I honestly don't know where the time has gone. I can't believe that it has been three months since I have last written. Trust me, I have gotten plenty of grief about it but it hasn't hit me yet that it has been so long. So much has happened since September 16th.. WOW! Let's see, I've gotten married, gone on a honeymoon, quit my job, buried both of my grandmothers, celebrated Halloween, Thanksgiving, and now getting ready for Christmas. One of my best friends had a baby, one graduated from college (finally after 8 years..), three friends have gotten engaged and another is now pregnant. Time sure flies by! As I write this, Birdie is attempting to climb in my lap, she is completely unaware that she is no longer the tiny baby puppy that used to sleep in my lap while I worked at the computer, she now weighs almost 70 pounds and is barely 9 months old!

You would think now that I am a stay at home wife that I would have more time for stuff like this but I seem to always be busy and on the go. I have turned 'staying at home' into my full time job. I have a whiteboard in my office that I have turned into a schedule of sorts. It lists all of my household duties that must be done Monday through Friday. (I get the weekends off* haha, I wish!) For example on Wednesdays I vacuum and mop all the floors in the house and do laundry. Since these tasks don't take all day I have time to pay bills, unpack boxes, organize, take care of and keep up with our three sweet adolescent dogs, go to the grocery store, bake, cook supper, run errands for Brent, blow the leaves out of the yard, wrap Christmas presents, do dishes... you get the drift. It's not as glamorous as you may think. Sometimes I wish I did still get up and go to an office every morning instead of cleaning up dog poop, picking up socks and dirty washcloths, and playing maid all day, but like they say, the grass is always greener on the other side.

I think for the start of 2012 I will incorporate going to the gym and getting my nails done into my weekly schedule. Maybe one day this place will have a book club or garden club, although I'm not even sure the women down here my age read, much less tend flowers or a garden. I am by no means insinuating that they cannot read, just that skimming magazines or gossip columns probably seem more fitting. At least we have Pinterest now so everyone has suddenly gone Martha Stewart and people are cooking and making crafts. Maybe I should start a Pinterest club! We can all get together and make t-shirt scarves. :)
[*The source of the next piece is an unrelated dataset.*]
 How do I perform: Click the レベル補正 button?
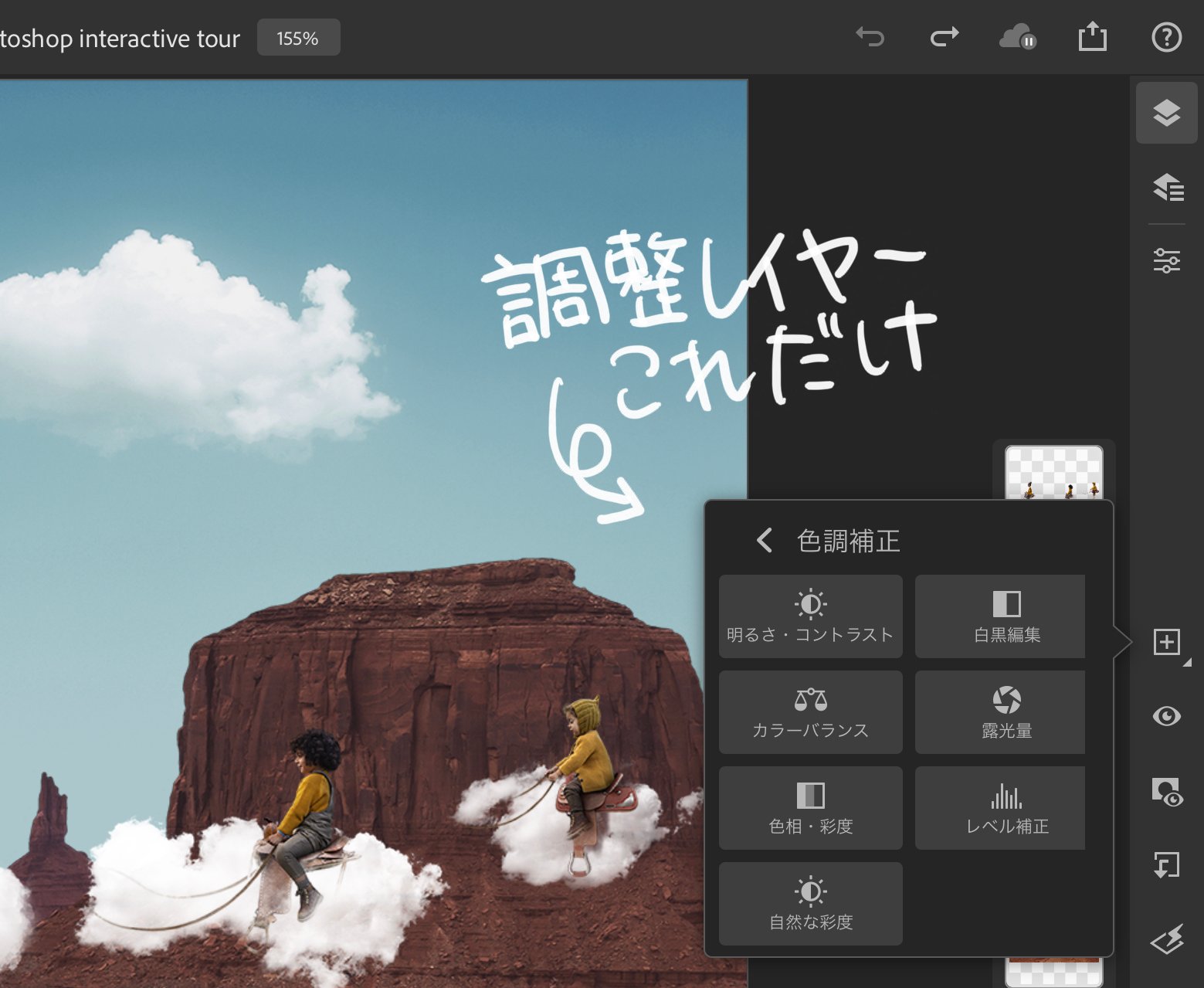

I jest, I jest. I am still getting used to the idea that I am going to live here forever. Before Brent and I got married there was always still the option to take off, but now I'm here to stay! I do love living on the farm. I love that our front yard right now is a giant wheat field and our back yard is a pond. The dogs are free to run and play and we have no neighbors or traffic going by, well, unless people are coon hunting. Then we might have someone in our back yard, but for the most part it is a life of solitude. The only thing I wish is that we had Harris Teeter and Target close by and somewhere I can dress up to go. I look sadly at the shoes in my closet and I know that they are totally jealous of my crocs and they want to go out and be seen. I could always start incorporating some of my fancier things into my church outfit, but then again.. I live in a super teeny tiny small town and people love to talk. I can hear it now "Did you see that girl Brent married in church on Sunday, who does she think she is?"

So for now I will just continue to wear my fancy shoes around the house and drink champagne in my pajamas. I have a secretly fabulous life. xx

2 comments:

  1. The worst for me: I have a ton of white things that I purchased in Chicago before coming up to ND for the summer.

    I can't wear them ... everything is so dusty. EVERYTHING. And I will look dingy... and like I never learned to separate my whites and darks when I do laundry... I had a roommate in law school who didn't know you were supposed to separate lights and darks- true story.